After the clashes in Kobani broke out, the main Kurdish militia, the People's Protection Units, or YPG, closed the primary border crossing point between Turkey and Tal Abyad for security reasons, said YPG spokesman Redur Khalil.
Simultaneously with the attack on Kobani, IS on Thursday launched the push on Hassakeh, which is jointly controlled by Kurdish fighters and government troops, and captured parts of it.
SANA said government warplanes attacked IS positions near Hassakeh, killing and wounding dozens of militants. And the director of the Syrian Observatory, Rami Abdurrahman, told the AP on Friday that the U.S.-led coalition has stepped up airstrikes targeting IS positions in and around the town.
"Warplanes and helicopters have been attacking their (IS) hideouts since the early morning," Hassakeh governor Mohammed Zaal al-Ali told state Syrian TV on Friday. He called on residents who fled the fighting to safer areas to return to their homes, saying that "the situation today is better than yesterday."
"There is relative quiet in Hassakeh tonight," Kurdish defense official Nasser Haj Mansour told the AP. He said of the town's 20 neighborhoods, IS fighters operated in just two.

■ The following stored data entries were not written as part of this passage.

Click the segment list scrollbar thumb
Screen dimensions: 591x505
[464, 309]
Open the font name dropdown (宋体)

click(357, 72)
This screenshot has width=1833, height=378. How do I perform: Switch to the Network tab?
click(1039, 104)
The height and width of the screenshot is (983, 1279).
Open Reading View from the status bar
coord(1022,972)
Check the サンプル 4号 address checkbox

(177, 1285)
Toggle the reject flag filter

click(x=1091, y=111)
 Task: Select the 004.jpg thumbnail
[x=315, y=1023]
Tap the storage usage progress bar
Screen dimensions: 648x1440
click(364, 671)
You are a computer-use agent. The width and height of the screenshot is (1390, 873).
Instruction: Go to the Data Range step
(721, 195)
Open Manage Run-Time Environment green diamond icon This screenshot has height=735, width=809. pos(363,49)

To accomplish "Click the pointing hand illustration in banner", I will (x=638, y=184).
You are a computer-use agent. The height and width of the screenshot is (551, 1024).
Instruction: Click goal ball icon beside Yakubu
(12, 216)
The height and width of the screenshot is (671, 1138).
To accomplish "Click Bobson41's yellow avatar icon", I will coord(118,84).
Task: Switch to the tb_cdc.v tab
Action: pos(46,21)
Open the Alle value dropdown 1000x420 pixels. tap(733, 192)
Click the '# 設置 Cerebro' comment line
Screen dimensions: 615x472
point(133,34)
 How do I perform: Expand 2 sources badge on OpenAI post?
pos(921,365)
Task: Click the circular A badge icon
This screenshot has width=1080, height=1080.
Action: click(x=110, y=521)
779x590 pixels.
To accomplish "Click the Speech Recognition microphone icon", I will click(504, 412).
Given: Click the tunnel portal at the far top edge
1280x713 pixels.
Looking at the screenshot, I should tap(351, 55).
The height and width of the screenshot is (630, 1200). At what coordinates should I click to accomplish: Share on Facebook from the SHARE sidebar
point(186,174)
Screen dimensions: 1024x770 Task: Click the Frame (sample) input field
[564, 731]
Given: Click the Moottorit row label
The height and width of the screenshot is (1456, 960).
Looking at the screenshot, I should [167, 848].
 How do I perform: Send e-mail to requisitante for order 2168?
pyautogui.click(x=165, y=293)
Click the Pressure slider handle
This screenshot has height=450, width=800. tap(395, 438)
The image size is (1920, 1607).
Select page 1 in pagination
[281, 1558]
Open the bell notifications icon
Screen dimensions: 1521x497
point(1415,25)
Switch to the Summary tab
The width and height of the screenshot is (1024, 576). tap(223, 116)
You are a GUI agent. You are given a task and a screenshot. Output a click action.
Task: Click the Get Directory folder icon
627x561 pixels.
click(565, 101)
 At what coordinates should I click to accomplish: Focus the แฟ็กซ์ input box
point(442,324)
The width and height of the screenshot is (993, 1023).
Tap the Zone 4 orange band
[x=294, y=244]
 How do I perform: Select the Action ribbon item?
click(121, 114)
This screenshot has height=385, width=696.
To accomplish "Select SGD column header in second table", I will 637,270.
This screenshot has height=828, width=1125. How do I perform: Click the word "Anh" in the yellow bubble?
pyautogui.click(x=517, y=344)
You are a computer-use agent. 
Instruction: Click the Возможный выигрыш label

The simultaneous attacks on Kobani and Hassakeh underscores a well-known IS strategy — in June last year, the group launched a blitz, capturing large parts of both Syria and Iraq and subsequently declared an Islamic caliphate on the territory under its control. A major IS attack was widely expected during Ramadan, now in its second week.
The attacks followed an audio message by IS spokesman Abu Muhammad al-Adnani, who urged Sunni Muslims to use the holy month of dawn-to-dusk fasting and piety to wage jihad and seek martyrdom.
"Blessed be the one who spends Ramadan conquering for God's sake and lucky is the one who is selected and taken as a martyr by God during this month," he said in the Tuesday audio message.
"You Muslims, take the initiative and rush to jihad, rise up you mujahideen everywhere, push forward and make Ramadan a month of calamities for the nonbelievers."
Meanwhile, the pan Arabic satellite TV station Al-Jazeera reported on Friday that its cameraman Mohammed al-Assfar was killed while covering fighting between Syrian troops and rebels in the southern city of Daraa, the birthplace of the uprising against Syrian President Bashar Assad in March 2011.
Associated Press writer Bassem Mroue contributed to this report.